Après dix longs métrages, NWR délaisse le cinéma pour proposer Too Old To Die Young (TOTDY), une série produite pour la plateforme de vidéo à la demande du géant Amazon et remarqué au Festival de Cannes en 2019. Si l’on pouvait craindre que l’auteur compromette son identité artistique en rejoignant ce géant du streaming en quête d’audience et de crédibilité, cette crainte se révèle totalement infondée. TOTDY cristallise tout le cinéma de NWR: lenteur et esthétisation excessives, personnages mutiques, violence fulgurante, noirceur et… tapisseries. TOTDY ne s’adresse pas au grand public en quête de séries génériques mais bien aux adeptes de cinéma d’auteur. Ce western contemporain, que le cinéaste considère comme un seul et unique film divisé en dix chapitres, prend place entre Los Angeles et le Mexique. On y assiste à la reconquête d’un «territoire» par un puissant cartel mexicain de narcotrafic. Ce terrain de jeu est exploré à travers les points de vue d’un jeune flic pourri (Miles Teller), un néoparrain parvenu (Augusto Aguilera) manipulé par une ex-prostituée (Cristina Rodlo) et un guerrier vengeur (John Hawkes) agissant pour le compte d’une avocate sensible aux forces métaphysiques supérieures (Jena Malone).
Alternant des enjeux hyper réalistes et de soudaines irruptions totalement fantasmagoriques, TOTDY dépeint une Californie crépusculaire, sombre, chaotique, irrationnelle et violente.
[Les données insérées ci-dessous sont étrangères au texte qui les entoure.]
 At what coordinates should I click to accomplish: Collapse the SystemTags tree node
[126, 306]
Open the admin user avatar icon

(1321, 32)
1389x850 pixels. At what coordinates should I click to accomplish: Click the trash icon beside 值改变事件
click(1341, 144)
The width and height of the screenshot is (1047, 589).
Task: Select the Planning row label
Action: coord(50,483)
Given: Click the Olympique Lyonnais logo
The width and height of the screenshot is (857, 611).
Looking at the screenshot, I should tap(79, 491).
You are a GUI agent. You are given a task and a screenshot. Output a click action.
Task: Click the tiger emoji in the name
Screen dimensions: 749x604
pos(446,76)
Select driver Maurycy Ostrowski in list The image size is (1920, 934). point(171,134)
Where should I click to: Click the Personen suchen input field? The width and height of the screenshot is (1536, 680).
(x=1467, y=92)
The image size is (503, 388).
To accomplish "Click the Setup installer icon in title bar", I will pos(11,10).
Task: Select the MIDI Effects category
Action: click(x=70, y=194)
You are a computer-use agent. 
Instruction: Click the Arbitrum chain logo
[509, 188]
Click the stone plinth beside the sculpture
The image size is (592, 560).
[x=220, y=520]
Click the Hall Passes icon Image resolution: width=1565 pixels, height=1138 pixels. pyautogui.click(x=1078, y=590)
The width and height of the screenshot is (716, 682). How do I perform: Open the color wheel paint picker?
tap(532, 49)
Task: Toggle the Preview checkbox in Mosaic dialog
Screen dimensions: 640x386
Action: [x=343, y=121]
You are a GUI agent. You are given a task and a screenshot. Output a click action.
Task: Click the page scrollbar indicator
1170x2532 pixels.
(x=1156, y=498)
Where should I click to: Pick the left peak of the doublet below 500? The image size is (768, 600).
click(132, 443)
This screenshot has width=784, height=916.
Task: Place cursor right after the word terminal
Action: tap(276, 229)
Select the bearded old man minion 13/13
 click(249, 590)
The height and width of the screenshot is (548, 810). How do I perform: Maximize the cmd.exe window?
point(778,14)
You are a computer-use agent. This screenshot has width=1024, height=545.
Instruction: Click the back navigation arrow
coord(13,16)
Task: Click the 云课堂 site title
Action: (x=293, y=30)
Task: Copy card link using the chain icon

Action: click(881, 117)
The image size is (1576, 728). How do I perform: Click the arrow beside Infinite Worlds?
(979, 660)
Des adjectifs qui siéent parfaitement à l’Amérique trumpienne. Toutefois, grâce à la bienveillance cynique avec laquelle NWR scrute cet univers, il s’en dégage une beauté quasi onirique particulièrement étrange qui nous fait oublier que le monde qui s’autodétruit sous nos yeux, c’est bien le nôtre. Ceci grâce à un effort remarquable sur la forme de cette œuvre, tant au niveau de l’image léchée dans ses moindres détails que de la bande-son électronique du compositeur attitré de NWR, Cliff Martinez. Cette beauté formelle permet à son auteur de distendre le temps pendant d’interminables plans fixes ou de lents panoramiques, afin de distiller torpeur, sidération et contemplation. Ces longs cadrages de personnages mutiques, transcendés par une musique en totale osmose avec les images ne sont pas sans évoquer l’alchimie entre Sergio Leone et Ennio Morricone lors d’Il était une fois dans l’Ouest.
Vous l’aurez compris, TOTDY est une série qui s’adresse à un public averti. C’est long, c’est noir, c’est violent… mais c’est également virtuose, beau et ça parle avec intelligence et ironie d’un monde en plein effondrement. Il s’agit probablement d’une des séries les plus radicales jamais produites pour un média de masse. Lors de son visionnage, le cinéphile, même réceptif, aura de la peine à digérer tous les passages de TOTDY. C’est peut-être pour cela que longtemps encore après avoir vu le dernier épisode, les scènes iconiques parsemant cette fresque nourrissent encore son imaginaire.
USA 2019 - Production et diffusion Amazon Prime - Saison 1 : 10 épisodes de 30'-100'. Acteurs : Miles Teller, Cristina Rodlo, Jena Malone, Augusto Aguilera, John Hawkes. Musique : Cliff Martinez. Genre : Policier. Âge : 18. Note : 18.